I'm gonna try and not shitpost but actually take a stab at analyzing some policy implications here.

1) Assad is staying for the foreseeable future, but Obama's not going to be the one who admits it, and he's keeping options open for his successor. While Obama is POTUS US will not work directly with Assad, neither will it attack him directly. The same mushy position since the infamous "red lines" were crossed is going to attract massive criticism from some quarters, but this far into his presidential career Obama knows that critical words are harmless unlike entering an aimless, losing war. And "Assad must go" crowd must admit that accomplishing that would require NATO bombs+Turkish ground troops+cozying up to groups like Ahrar and if you win your prize is destroyed Syria. That isn't going to happen. Assad can rest secure until the next election, because Obama's leaving the Syria issue to the next person. If it's Trump I'd say very good for Assad but if it's Hillary very bad (she is unreformed neocon).

2) Potshots at Russia totally expected because honestly they're winning and what are we going to do about it? Russian economic "crisis" very overblown, not worse than financial crisis U.S. still hasn't actually recovered from (8 yrs later median household income still down like 4.5k)

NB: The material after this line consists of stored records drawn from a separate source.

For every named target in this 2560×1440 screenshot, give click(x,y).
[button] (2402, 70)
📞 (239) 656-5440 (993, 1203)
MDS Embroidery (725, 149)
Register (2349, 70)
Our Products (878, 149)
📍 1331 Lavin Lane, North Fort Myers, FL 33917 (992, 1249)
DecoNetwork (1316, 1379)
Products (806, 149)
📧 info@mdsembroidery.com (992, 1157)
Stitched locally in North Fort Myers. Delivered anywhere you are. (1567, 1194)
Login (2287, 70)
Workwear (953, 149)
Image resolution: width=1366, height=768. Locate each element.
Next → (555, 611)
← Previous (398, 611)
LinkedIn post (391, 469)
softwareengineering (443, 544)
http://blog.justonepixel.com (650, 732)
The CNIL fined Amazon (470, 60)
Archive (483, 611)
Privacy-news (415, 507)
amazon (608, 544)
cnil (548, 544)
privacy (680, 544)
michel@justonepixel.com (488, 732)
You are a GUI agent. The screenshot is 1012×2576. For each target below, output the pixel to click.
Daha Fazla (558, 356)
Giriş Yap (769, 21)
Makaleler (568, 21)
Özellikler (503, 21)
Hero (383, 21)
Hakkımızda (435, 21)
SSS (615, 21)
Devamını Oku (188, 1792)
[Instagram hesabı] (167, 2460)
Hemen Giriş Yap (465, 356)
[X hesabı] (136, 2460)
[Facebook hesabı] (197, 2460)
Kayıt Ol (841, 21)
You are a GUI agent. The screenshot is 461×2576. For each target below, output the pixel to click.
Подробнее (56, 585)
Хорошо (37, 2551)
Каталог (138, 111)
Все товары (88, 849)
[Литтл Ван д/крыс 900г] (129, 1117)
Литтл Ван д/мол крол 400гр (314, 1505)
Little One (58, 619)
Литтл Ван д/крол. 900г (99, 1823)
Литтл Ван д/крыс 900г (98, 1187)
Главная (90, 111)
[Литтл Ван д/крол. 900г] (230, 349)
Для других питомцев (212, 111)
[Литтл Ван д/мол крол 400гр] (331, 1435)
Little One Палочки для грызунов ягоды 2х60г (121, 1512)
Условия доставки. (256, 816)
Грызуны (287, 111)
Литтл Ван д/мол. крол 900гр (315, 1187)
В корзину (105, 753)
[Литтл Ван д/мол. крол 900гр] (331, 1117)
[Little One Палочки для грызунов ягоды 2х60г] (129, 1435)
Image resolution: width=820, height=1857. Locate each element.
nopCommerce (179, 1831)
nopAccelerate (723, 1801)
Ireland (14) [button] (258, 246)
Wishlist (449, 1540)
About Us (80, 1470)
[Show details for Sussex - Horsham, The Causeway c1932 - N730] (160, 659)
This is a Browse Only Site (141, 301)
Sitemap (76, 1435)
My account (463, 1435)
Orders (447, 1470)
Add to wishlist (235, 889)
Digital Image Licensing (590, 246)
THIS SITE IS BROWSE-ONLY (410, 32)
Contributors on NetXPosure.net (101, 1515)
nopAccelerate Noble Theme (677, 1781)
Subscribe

OK one shitpost comment too: talk about democracy, human rights, and rule of law is completely hollow while the U.S. sits with the Saudi Kingdom. Maybe we could throttle back on the failed decades of democracy promotion via arms-sales and focus on improving America's democracy. Gerrymandering of house Districts is like England pre-1832-- for the Democrats to take the House they'd need like 65% the national popular vote. That's messed up.